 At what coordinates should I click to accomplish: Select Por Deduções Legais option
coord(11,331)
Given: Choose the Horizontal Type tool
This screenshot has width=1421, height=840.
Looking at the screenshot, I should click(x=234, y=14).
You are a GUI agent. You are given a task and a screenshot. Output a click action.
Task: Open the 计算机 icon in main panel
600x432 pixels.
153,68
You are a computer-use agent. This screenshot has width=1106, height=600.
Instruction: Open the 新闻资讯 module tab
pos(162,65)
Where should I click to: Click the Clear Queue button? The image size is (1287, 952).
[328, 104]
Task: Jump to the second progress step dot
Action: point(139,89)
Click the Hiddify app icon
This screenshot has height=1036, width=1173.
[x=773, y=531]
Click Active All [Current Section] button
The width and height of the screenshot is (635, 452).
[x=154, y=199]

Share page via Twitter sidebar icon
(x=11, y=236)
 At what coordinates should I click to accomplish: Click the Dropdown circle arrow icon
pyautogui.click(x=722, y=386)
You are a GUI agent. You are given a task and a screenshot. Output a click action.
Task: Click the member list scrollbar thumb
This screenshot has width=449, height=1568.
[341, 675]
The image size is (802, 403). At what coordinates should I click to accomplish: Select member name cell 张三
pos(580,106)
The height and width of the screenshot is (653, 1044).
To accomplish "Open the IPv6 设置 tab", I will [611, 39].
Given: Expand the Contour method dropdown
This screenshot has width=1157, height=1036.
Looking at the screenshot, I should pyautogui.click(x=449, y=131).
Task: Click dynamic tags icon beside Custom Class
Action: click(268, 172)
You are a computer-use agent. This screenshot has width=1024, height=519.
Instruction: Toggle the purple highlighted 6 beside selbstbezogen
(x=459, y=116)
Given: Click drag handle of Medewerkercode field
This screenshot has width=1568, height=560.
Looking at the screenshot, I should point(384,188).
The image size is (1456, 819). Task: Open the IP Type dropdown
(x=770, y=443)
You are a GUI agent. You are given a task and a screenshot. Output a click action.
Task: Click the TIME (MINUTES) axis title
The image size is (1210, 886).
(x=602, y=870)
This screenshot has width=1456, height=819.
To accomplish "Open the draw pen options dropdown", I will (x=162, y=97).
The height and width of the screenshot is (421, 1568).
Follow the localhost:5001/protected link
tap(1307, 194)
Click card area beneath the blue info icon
========================================================================
:: GIVEN PROBLEM ::
Convert every entry above into a Markdown table with the columns Row and Line. Give each non-blank line its own numbered row, and leave blank lines out.

:: RESULT OF THE EXERCISE ::
| Row | Line |
|---|---|
| 1 |  At what coordinates should I click to accomplish: Select Por Deduções Legais option |
| 2 | coord(11,331) |
| 3 | Given: Choose the Horizontal Type tool |
| 4 | This screenshot has width=1421, height=840. |
| 5 | Looking at the screenshot, I should click(x=234, y=14). |
| 6 | You are a GUI agent. You are given a task and a screenshot. Output a click action. |
| 7 | Task: Open the 计算机 icon in main panel |
| 8 | 600x432 pixels. |
| 9 | 153,68 |
| 10 | You are a computer-use agent. This screenshot has width=1106, height=600. |
| 11 | Instruction: Open the 新闻资讯 module tab |
| 12 | pos(162,65) |
| 13 | Where should I click to: Click the Clear Queue button? The image size is (1287, 952). |
| 14 | [328, 104] |
| 15 | Task: Jump to the second progress step dot |
| 16 | Action: point(139,89) |
| 17 | Click the Hiddify app icon |
| 18 | This screenshot has height=1036, width=1173. |
| 19 | [x=773, y=531] |
| 20 | Click Active All [Current Section] button |
| 21 | The width and height of the screenshot is (635, 452). |
| 22 | [x=154, y=199] |
| 23 | Share page via Twitter sidebar icon |
| 24 | (x=11, y=236) |
| 25 |  At what coordinates should I click to accomplish: Click the Dropdown circle arrow icon |
| 26 | pyautogui.click(x=722, y=386) |
| 27 | You are a GUI agent. You are given a task and a screenshot. Output a click action. |
| 28 | Task: Click the member list scrollbar thumb |
| 29 | This screenshot has width=449, height=1568. |
| 30 | [341, 675] |
| 31 | The image size is (802, 403). At what coordinates should I click to accomplish: Select member name cell 张三 |
| 32 | pos(580,106) |
| 33 | The height and width of the screenshot is (653, 1044). |
| 34 | To accomplish "Open the IPv6 设置 tab", I will [611, 39]. |
| 35 | Given: Expand the Contour method dropdown |
| 36 | This screenshot has width=1157, height=1036. |
| 37 | Looking at the screenshot, I should pyautogui.click(x=449, y=131). |
| 38 | Task: Click dynamic tags icon beside Custom Class |
| 39 | Action: click(268, 172) |
| 40 | You are a computer-use agent. This screenshot has width=1024, height=519. |
| 41 | Instruction: Toggle the purple highlighted 6 beside selbstbezogen |
| 42 | (x=459, y=116) |
| 43 | Given: Click drag handle of Medewerkercode field |
| 44 | This screenshot has width=1568, height=560. |
| 45 | Looking at the screenshot, I should point(384,188). |
| 46 | The image size is (1456, 819). Task: Open the IP Type dropdown |
| 47 | (x=770, y=443) |
| 48 | You are a GUI agent. You are given a task and a screenshot. Output a click action. |
| 49 | Task: Click the TIME (MINUTES) axis title |
| 50 | The image size is (1210, 886). |
| 51 | (x=602, y=870) |
| 52 | This screenshot has width=1456, height=819. |
| 53 | To accomplish "Open the draw pen options dropdown", I will (x=162, y=97). |
| 54 | The height and width of the screenshot is (421, 1568). |
| 55 | Follow the localhost:5001/protected link |
| 56 | tap(1307, 194) |
| 57 | Click card area beneath the blue info icon |